_Jobs_
A. Translate this sentence from the passage on the Sicilian language into Spanish: "The book comes with two CDs full of recordings."
B. In the passage on the Sicilian language, who translated Malidittu La Lingua into English?
C. Carry on the passage on the Sicilian language from its last sentence.

Besides looking at how the Sicilian language may have been influenced by the various powers that dominated the island, how was the language influenced by those who came to Sicily as immigrants? An example may be in a paper written for the fifth international conference on Italia Judaica, held in Palermo in June of 1992, in which Giuseppe Sermoneta reproduces part of a document printed at the end of the fourteenth century in which Sicilian is used to teach Jewish children about the ten commandments. (Italia Judaica, 341).

In 1990 LEGAS published Vincenzo Ancona's Malidittu La Lingua, Damned Language, a 211 page collection of poems, anecdotes, and stories in a dual language format with Sicilian on one page and English on the facing page. It's edited by Anna L. Chairetakis and Joseph Sciorra and translated into English by Gaetano Cipolla of Arba Sicula. The book comes with two CDs full of recordings. Listen to Vincenzo Ancona reciting the following six line poem in Sicilian by clicking on the play arrow.

Picchi Diu criau lu primu all'omu?

Picchì Diu criau lu primu all'omu?
Chi Dici? A cui putissi dumannari?
"Diu lu fici, ci detti lu nomu,
e cu nuddu si vosi cunsigghiari.
Si c'era Eva, Diu di frunti a chidda,
o sì o no, l'avia a diri idda!"

Why Did God Create Man First?

Why did God create man first?
What do you think? Who could I ask?
"God made him, gave him a name,
and sought no one's advice.
Had Eve been there, God facing her,
no doubt, she would have had the say!"

You can order the book and CDs from Arba Sicula.

_Collected material_
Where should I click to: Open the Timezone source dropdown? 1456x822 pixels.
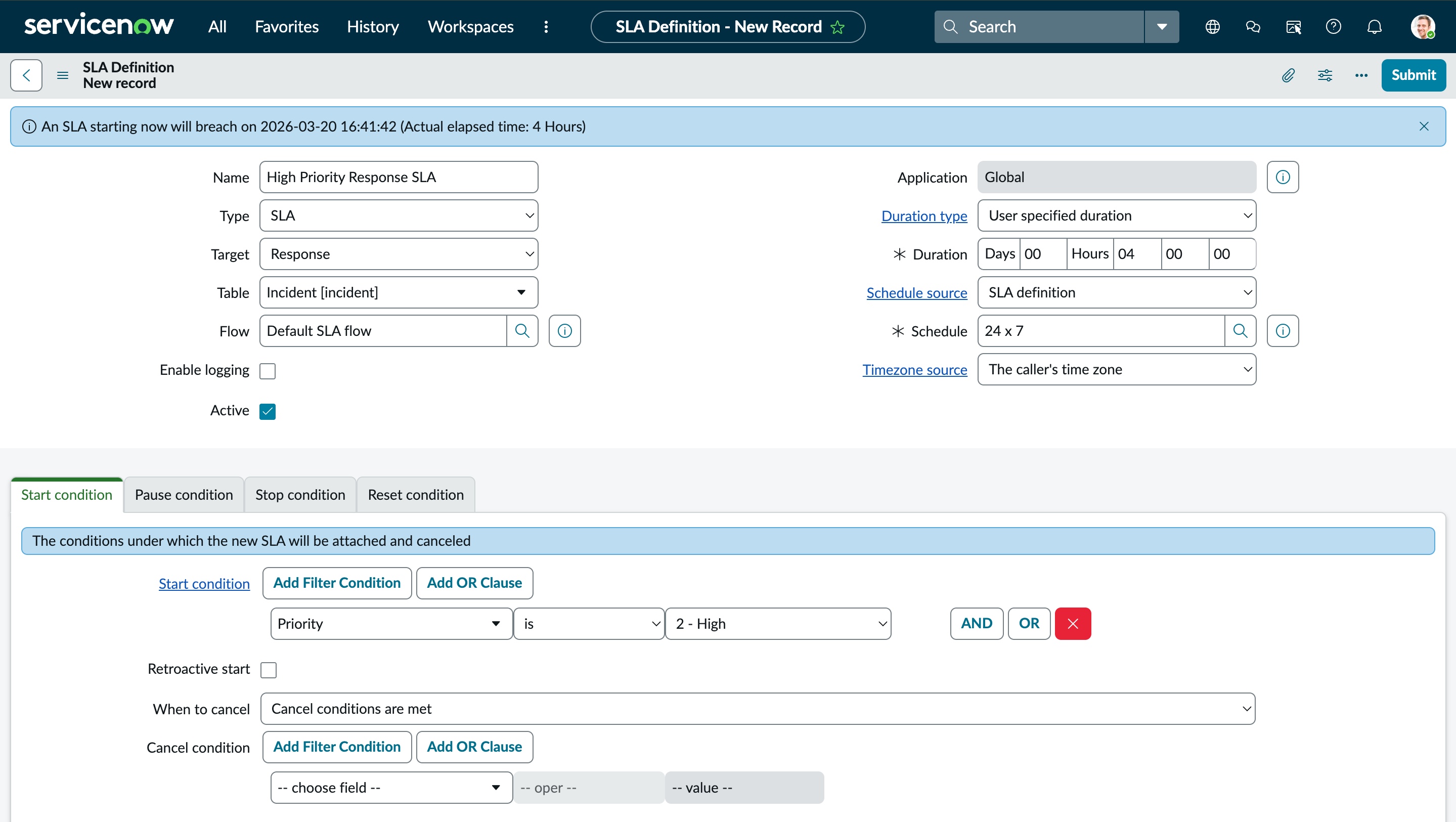(x=1116, y=369)
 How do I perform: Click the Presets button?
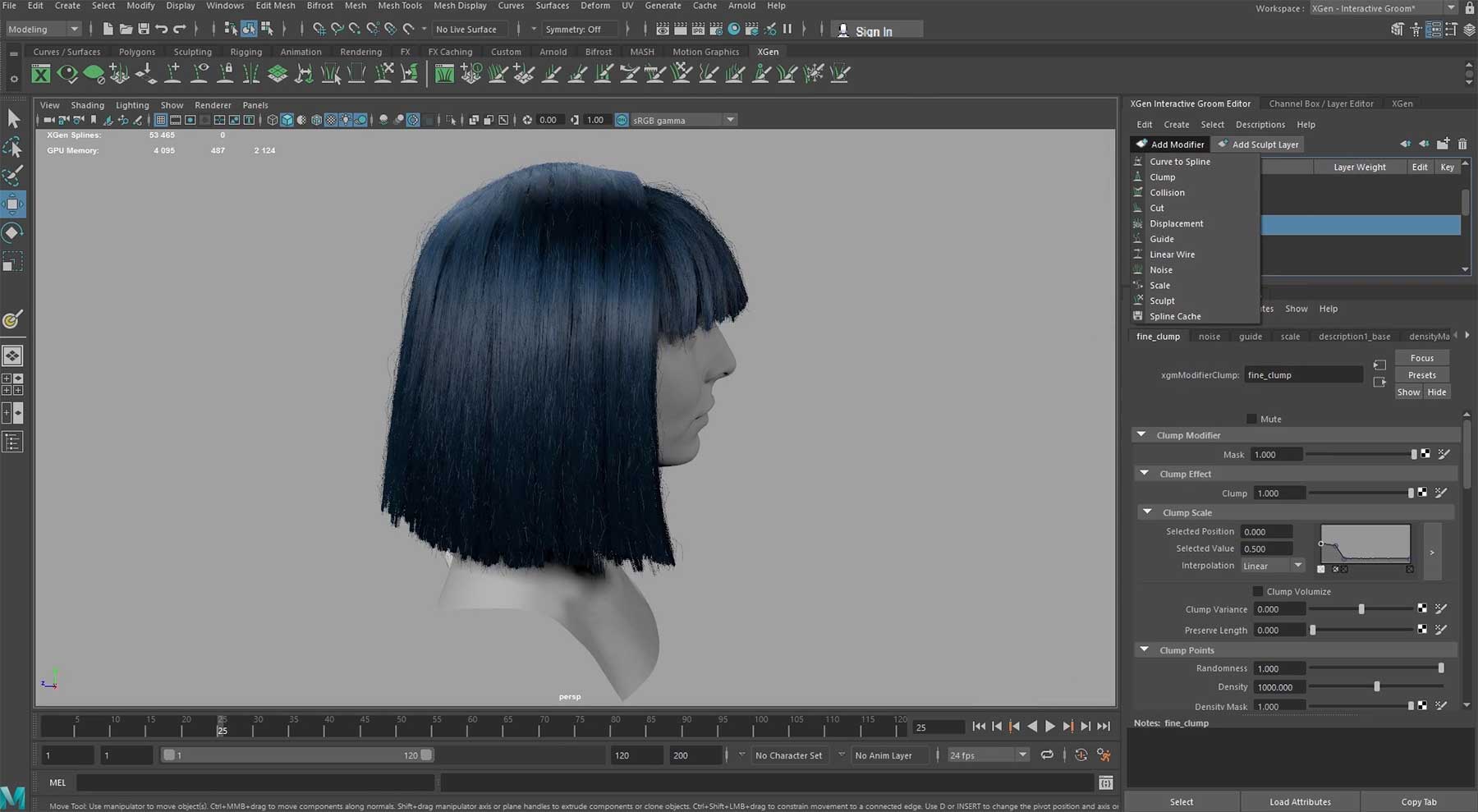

_Responses to the exercise_
A. El libro viene con dos CD llenos de grabaciones.

B. Gaetano Cipolla of Arba Sicula translated it into English.

C.
Dr. Cipolla has also recently (2005) produced a 23 page booklet entitled, The Sounds of Sicilian. It is accompanied by a 37 track CD that carefully describes the pronunciation of Sicilian from the alphabet to a variety of selections. Here's a brief sample from Track 37. It's the first verse of Nino Martoglio's poem Nica. Read the Sicilian text in the left column as you listen to the audio.

Nica

Nica, tu fusti babba: mi lassasti
cridennu ca ju tuttu t'avia datu,
e tuttu chiddu chi tegnu sarvatu
ancora non è to, e ci l'appizzasti...

Nica

Nica, what a foolish thing you've done! You left me
thinking I'd given you all I possessed.
But everything I kept inside my heart
was not yet yours and now you've lost that part!

You can order the booklet and accompanying CD from Arba Sicula.

The editorial house of PUNGITOPO has been publishing an annual Almanaccu Sicilianu since 1978. On a recent trip to Sicily I picked up the 2009 edition at the Libreria Napoli on via Roma in Caltagirone. Among the items for January I found this entertaining tongue twister.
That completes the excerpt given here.